# Exercise instructions:
Write out only the lines from the one containing "Open the Chuyển tiếp tab" through the one containing "point(306,17)", with "menu" substituted for "tab" and all else unchanged.

##### Records for this exercise

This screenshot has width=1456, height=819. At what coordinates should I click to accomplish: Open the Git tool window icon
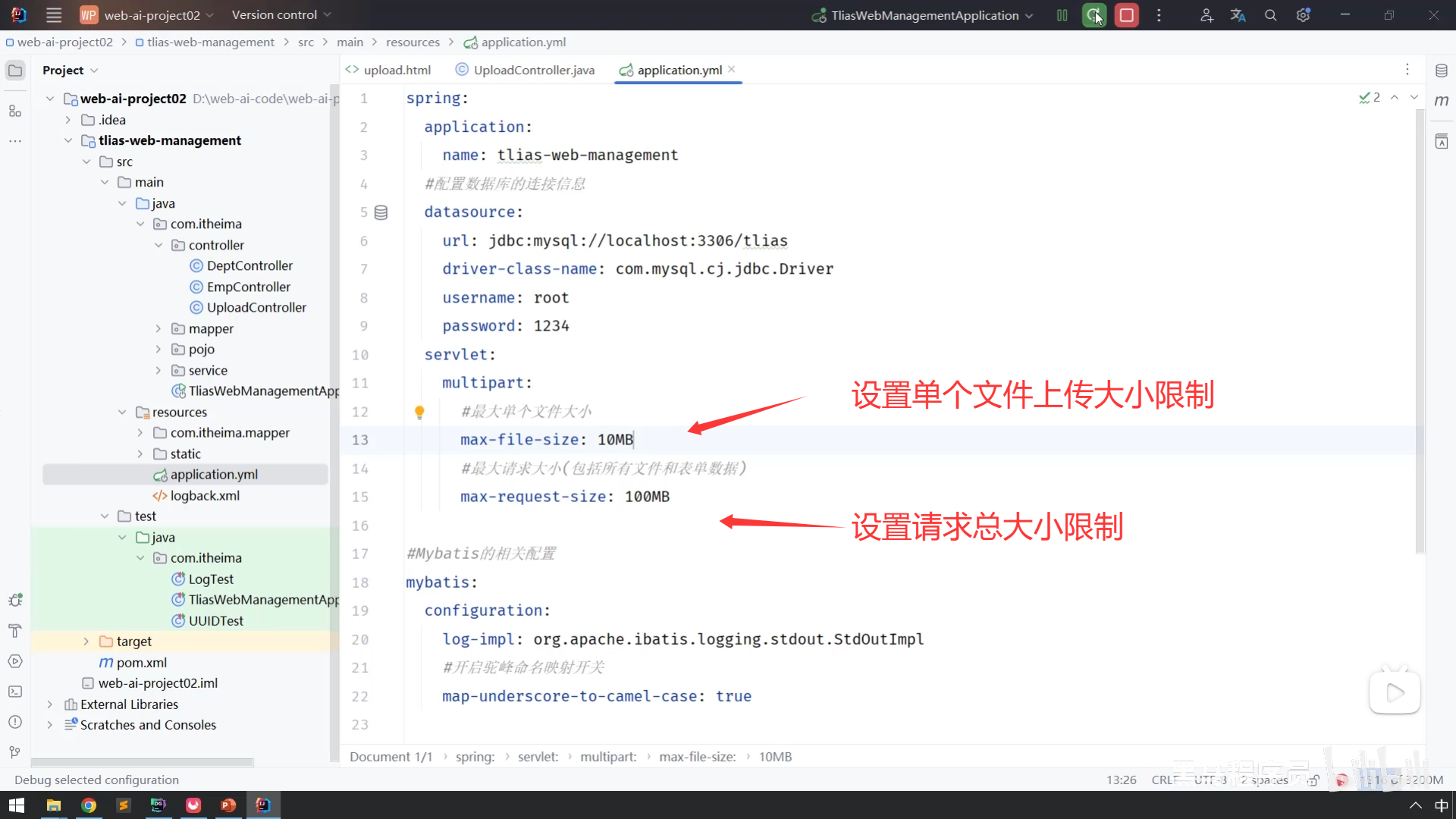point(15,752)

##########
##### Records for this exercise

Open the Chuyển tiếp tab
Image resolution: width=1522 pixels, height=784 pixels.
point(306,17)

##########

# Result of the task:
Open the Chuyển tiếp menu
Image resolution: width=1522 pixels, height=784 pixels.
point(306,17)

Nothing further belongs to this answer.